### READING PASSAGE
It always start with the cooperation between human and microorganisms. Mix the yeast with warm water. Then mix with the flour and some salt and form a dough. Occasionally drop the olive oil. Set it aside, e.g. for one hour, in a warm place until it doubles its size. For the lazy (who isn't?), just place the dough in a warm (but not too hot) oven and after few minutes, pull it when it already grows.

To prepare the meat, sprinkle a generous amount of salt and pepper to the minced meat. Mix garam masala and curry powder, pour in the vinegar and lime juice and then set aside the meat for 1-2 hours. Crush the garlic and chop the onion and shallots, sautee them with olive oil. Mix the eggs as if you would make a scrambled egg. Then finally put the meat. Next are sweet (not salty) soy sauce, tomato ketchup, sliced basil and coriander leaves, bruised lemon grass, ginger cubes. Continue to cook everything with a low heat for one more hour. If necessary, pour in a glass of water and let the water vapors slowly with the heat. You know you are successful when it does not have the typical often-annoying smell (of lamb meat) anymore. Add chopped chili pepper if you like it hot and spicy. Taste and correct seasoning.

### REQUIRED TASKS
1. According to the recipe, how long should the seasoned minced meat be set aside?
2. Reproduce word for word the part of the recipe that opens with the words containing "It always start" and closes with "it already grows.".

### DATA BLOCK
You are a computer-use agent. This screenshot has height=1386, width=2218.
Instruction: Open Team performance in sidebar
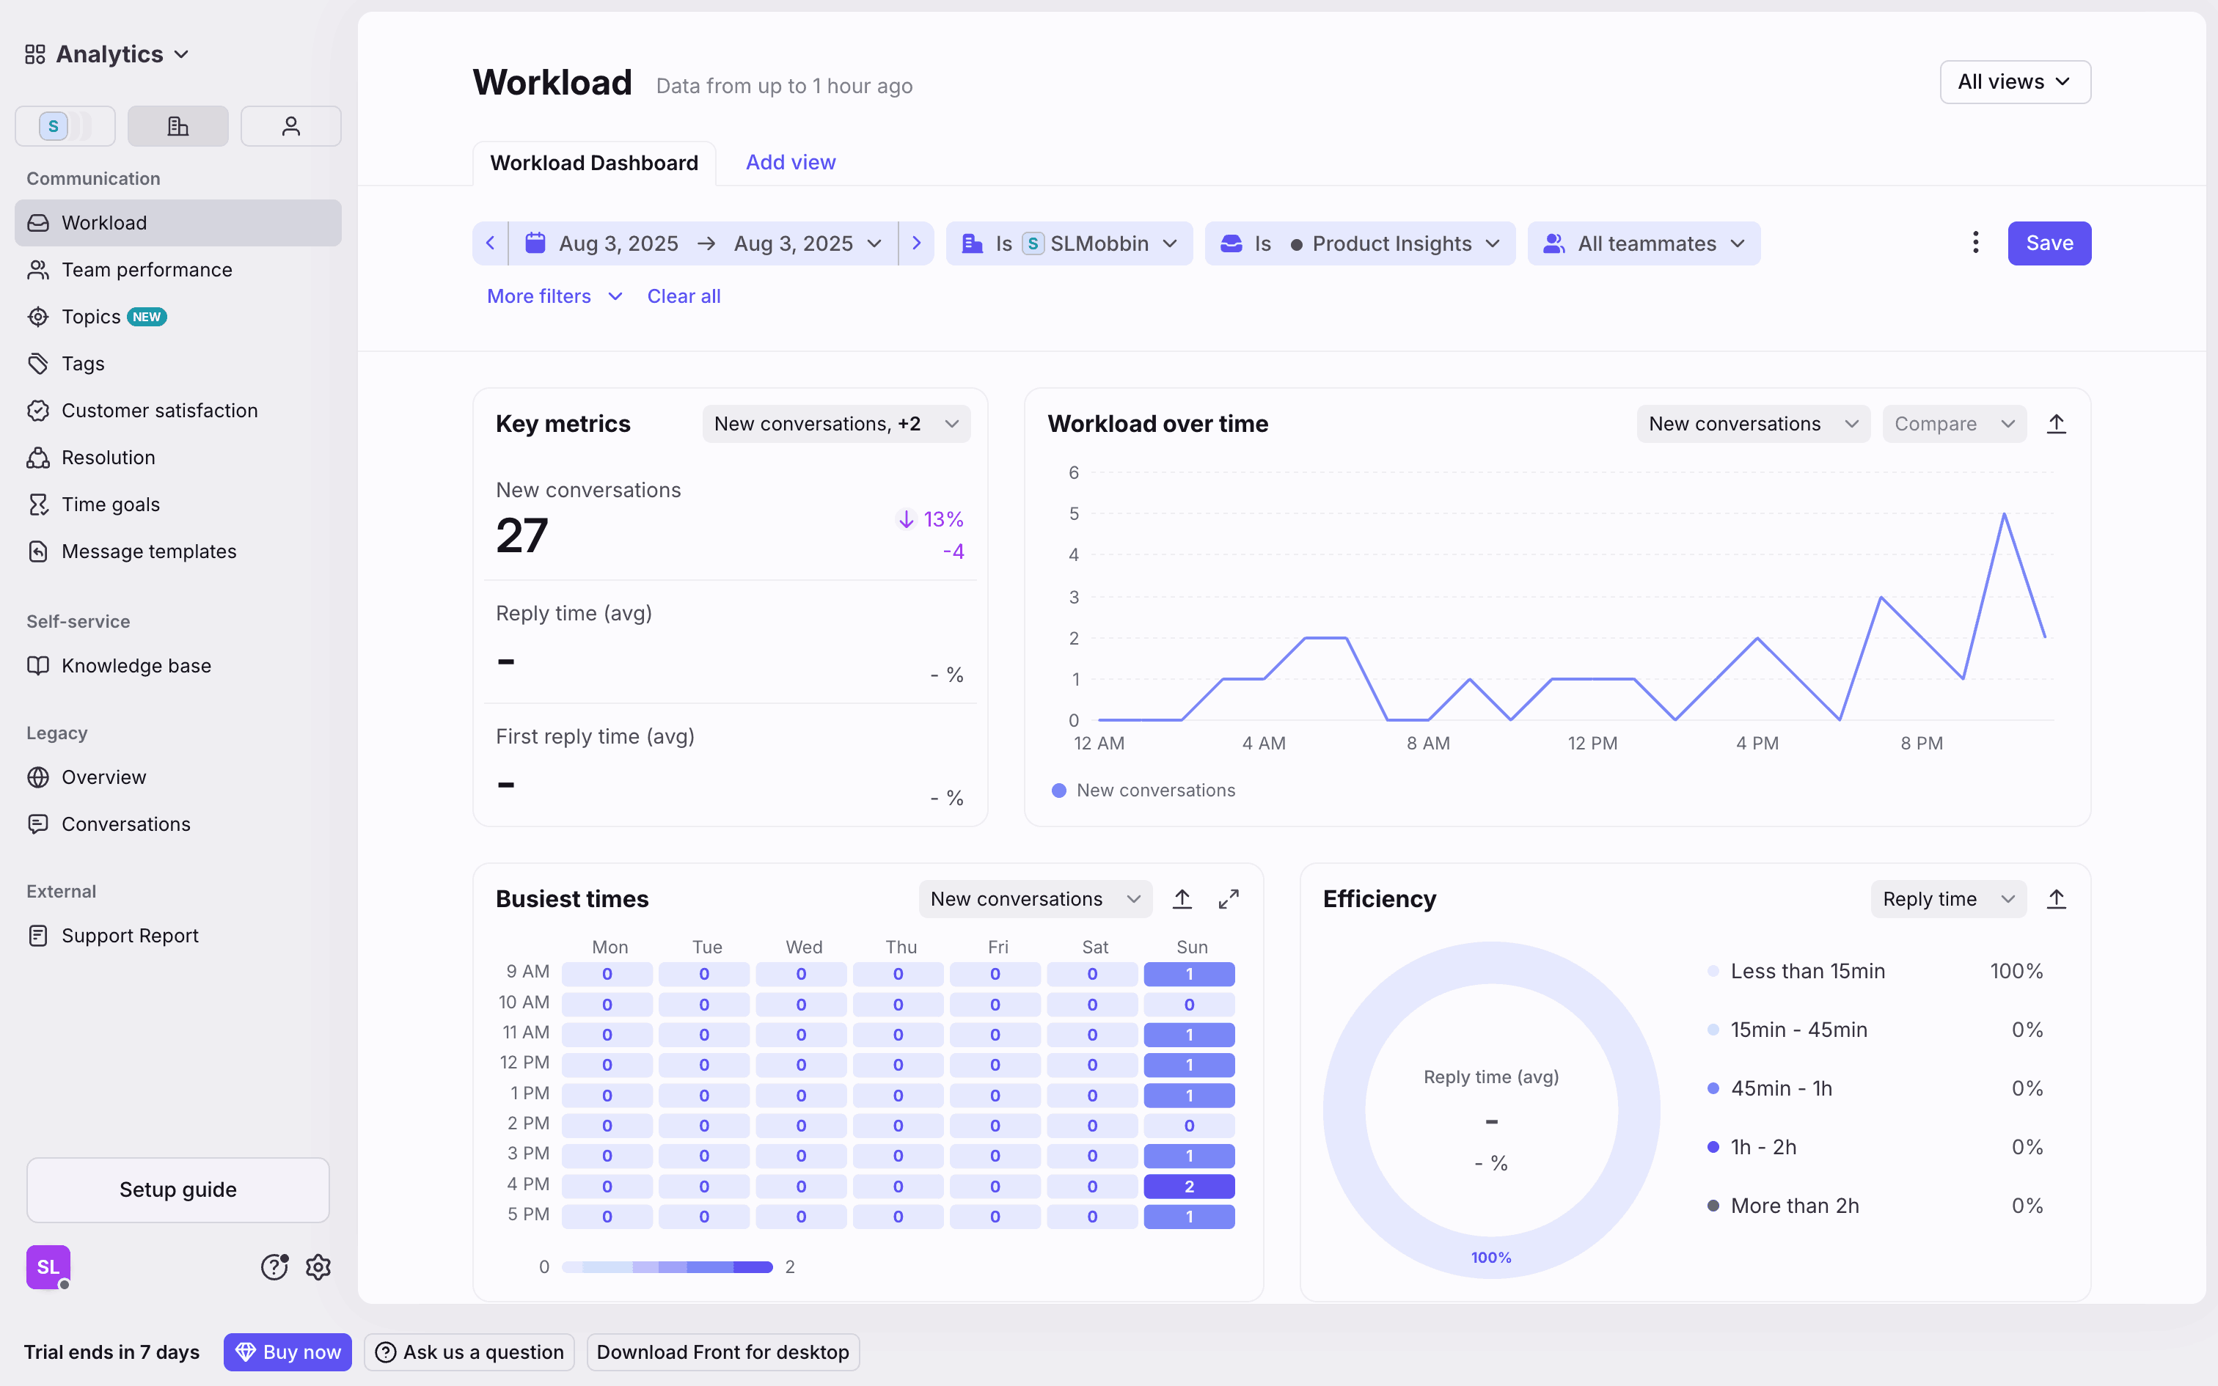[x=147, y=270]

### RESPONSES FOR EACH TASK
1. For 1-2 hours.

2.
It always start with the cooperation between human and microorganisms. Mix the yeast with warm water. Then mix with the flour and some salt and form a dough. Occasionally drop the olive oil. Set it aside, e.g. for one hour, in a warm place until it doubles its size. For the lazy (who isn't?), just place the dough in a warm (but not too hot) oven and after few minutes, pull it when it already grows.